Die Blütejahre endeten mit der Ölkrise von 1973/74, die das Anwerbung von Gastarbeitern beendete. Ironischerweise führte diese Veränderung zu einer Zunahme der türkischen Bevölkerung, da die Arbeiter ihre Ehefrauen nachholten, in Wohnungen zogen, Familien gediehen und die heutigen stark türkisch bewohnten Viertel im gesamten (ehemaligen West-) Deutschland entstanden.
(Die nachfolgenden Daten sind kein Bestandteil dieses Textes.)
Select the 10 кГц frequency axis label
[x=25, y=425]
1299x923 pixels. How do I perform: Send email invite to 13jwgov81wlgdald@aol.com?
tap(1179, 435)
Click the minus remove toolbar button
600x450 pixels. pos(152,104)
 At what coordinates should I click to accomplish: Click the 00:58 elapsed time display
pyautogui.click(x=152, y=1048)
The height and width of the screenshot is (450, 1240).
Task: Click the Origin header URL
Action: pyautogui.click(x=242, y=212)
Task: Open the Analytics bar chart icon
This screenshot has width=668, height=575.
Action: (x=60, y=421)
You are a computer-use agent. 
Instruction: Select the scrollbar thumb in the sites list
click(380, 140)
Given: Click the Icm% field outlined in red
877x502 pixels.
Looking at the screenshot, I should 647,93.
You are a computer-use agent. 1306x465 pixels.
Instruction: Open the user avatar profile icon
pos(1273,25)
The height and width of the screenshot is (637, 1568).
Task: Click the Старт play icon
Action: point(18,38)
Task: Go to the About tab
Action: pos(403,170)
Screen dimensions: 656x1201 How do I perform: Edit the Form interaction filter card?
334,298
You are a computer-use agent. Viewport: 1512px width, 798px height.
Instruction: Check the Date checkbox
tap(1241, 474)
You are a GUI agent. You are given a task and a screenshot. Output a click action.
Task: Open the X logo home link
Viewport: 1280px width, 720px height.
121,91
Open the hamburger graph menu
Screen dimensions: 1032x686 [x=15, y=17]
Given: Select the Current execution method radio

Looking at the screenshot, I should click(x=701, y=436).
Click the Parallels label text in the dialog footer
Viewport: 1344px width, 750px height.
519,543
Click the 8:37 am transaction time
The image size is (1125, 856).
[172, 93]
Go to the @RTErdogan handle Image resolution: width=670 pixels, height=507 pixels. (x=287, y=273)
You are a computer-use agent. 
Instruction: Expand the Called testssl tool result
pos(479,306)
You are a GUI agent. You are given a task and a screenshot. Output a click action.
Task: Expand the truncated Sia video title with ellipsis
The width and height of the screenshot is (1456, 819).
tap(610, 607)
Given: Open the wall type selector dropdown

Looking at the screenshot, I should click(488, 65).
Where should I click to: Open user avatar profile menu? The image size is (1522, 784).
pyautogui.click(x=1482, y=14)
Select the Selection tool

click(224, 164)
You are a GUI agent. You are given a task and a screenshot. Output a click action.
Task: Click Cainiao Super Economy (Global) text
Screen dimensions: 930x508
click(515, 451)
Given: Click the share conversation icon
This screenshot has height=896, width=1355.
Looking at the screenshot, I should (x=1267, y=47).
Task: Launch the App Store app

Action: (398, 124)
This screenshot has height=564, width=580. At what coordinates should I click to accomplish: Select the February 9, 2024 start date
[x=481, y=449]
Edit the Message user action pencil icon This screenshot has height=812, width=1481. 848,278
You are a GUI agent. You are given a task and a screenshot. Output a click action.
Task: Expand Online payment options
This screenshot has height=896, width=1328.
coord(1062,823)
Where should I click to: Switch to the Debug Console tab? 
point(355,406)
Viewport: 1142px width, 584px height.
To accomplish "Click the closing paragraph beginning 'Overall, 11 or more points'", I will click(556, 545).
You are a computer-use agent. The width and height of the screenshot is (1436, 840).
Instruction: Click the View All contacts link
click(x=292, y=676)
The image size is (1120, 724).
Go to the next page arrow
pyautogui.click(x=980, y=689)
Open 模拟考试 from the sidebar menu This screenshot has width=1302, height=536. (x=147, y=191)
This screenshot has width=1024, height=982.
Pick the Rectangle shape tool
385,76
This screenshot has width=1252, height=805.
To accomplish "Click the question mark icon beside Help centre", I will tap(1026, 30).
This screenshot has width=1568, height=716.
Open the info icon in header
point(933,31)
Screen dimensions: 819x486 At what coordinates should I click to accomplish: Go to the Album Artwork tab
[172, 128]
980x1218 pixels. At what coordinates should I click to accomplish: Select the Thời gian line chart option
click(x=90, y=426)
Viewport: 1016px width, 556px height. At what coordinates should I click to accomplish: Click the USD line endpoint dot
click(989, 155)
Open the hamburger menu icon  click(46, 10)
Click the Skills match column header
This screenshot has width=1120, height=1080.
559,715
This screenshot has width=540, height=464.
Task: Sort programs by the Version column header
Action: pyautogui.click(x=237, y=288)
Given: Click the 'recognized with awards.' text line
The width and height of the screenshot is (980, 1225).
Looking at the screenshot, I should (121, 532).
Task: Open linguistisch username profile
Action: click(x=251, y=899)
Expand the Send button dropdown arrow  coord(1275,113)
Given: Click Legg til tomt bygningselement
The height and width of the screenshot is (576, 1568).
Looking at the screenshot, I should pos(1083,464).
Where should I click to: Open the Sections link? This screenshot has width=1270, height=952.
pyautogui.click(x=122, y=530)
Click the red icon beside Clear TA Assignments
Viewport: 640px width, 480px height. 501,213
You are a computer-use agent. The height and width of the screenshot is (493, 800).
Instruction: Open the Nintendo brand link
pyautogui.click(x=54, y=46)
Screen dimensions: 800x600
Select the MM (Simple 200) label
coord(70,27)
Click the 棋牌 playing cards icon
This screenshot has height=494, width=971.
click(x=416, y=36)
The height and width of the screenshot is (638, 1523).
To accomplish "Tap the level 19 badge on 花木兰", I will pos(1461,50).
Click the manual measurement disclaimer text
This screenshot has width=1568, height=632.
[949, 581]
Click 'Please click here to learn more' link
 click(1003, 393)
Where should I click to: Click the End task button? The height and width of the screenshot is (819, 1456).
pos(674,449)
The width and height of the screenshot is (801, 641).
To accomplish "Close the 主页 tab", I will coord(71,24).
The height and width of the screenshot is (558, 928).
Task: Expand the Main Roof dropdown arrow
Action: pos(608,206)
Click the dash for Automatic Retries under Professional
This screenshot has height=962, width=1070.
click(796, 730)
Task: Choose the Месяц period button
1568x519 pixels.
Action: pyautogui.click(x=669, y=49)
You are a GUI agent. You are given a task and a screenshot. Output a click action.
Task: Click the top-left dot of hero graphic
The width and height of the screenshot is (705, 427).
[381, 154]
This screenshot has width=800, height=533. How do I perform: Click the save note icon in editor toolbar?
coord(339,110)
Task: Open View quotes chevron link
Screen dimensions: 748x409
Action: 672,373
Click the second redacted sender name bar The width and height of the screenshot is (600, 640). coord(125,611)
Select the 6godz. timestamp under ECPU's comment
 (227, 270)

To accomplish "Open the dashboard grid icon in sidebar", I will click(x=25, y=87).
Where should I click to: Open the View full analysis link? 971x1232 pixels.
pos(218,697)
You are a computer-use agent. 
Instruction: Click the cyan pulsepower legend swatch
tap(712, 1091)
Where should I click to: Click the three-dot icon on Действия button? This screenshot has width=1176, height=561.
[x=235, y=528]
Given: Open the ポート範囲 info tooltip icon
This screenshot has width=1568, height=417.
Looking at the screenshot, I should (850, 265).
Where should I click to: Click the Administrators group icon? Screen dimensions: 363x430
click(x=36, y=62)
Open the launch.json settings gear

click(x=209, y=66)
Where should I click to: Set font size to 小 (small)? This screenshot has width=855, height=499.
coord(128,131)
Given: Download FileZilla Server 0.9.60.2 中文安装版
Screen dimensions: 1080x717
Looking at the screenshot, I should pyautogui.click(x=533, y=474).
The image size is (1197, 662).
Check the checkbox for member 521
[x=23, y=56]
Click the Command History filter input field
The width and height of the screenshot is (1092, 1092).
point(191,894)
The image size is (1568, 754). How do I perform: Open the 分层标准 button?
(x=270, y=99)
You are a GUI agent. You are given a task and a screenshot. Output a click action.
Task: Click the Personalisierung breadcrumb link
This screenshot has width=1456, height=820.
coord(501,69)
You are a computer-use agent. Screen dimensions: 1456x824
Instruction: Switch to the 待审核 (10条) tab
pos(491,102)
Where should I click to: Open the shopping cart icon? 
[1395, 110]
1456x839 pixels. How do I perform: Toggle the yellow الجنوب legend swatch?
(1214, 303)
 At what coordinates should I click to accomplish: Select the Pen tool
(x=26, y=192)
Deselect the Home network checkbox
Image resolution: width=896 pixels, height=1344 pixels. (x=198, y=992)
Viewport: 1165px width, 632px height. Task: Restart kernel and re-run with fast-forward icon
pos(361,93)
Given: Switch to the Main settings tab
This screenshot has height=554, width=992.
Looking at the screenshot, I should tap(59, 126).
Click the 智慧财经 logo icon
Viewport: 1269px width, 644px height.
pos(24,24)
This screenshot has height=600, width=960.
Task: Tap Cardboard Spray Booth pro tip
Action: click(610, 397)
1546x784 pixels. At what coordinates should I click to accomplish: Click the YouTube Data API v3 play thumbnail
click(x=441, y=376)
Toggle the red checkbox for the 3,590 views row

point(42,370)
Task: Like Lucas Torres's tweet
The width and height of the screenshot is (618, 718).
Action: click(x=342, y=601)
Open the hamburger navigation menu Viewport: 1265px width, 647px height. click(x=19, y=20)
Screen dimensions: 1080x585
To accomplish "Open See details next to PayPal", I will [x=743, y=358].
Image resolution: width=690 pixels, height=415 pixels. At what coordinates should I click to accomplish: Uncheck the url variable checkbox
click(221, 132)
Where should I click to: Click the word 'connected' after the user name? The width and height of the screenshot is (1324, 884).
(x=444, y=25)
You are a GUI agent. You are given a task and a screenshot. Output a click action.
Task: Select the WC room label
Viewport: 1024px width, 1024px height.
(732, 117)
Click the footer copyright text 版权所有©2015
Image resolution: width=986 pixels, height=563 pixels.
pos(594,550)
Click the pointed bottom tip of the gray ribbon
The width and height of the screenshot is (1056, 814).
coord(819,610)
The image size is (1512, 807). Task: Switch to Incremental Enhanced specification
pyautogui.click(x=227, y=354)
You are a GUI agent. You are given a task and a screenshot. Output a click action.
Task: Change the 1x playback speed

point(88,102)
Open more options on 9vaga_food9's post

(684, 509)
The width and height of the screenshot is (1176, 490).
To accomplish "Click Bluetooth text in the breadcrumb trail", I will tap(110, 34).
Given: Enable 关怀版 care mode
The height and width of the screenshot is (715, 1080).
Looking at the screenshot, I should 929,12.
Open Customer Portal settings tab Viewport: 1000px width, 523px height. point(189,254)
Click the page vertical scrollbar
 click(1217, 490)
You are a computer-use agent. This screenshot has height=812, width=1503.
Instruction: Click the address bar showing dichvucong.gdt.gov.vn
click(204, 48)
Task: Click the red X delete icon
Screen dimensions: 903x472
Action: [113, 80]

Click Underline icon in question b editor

Eine Mischung aus der deutschen und türkischen Flagge, die symbolisiert, was nur zu selten geschieht. |
Fünfundfünfzig Jahre später gibt es kaum Bedarf für ungelernte Arbeitskräfte und die kulturelle Isolation erweist sich als großes Problem; die türkische Bevölkerung zählt geschätzte 4 bis 5 Millionen, was mehr als 5 Prozent der Gesamtbevölkerung des Landes und damit die bei weitem größte Immigrantengruppe ausmacht. Die Vereinbarung von 1961 scheint aus einem völlig anderen Zeitalter zu stammen, doch was sie hinterließ lebt weiter und nimmt unaufhörlich zu. (30. Oktober 2016)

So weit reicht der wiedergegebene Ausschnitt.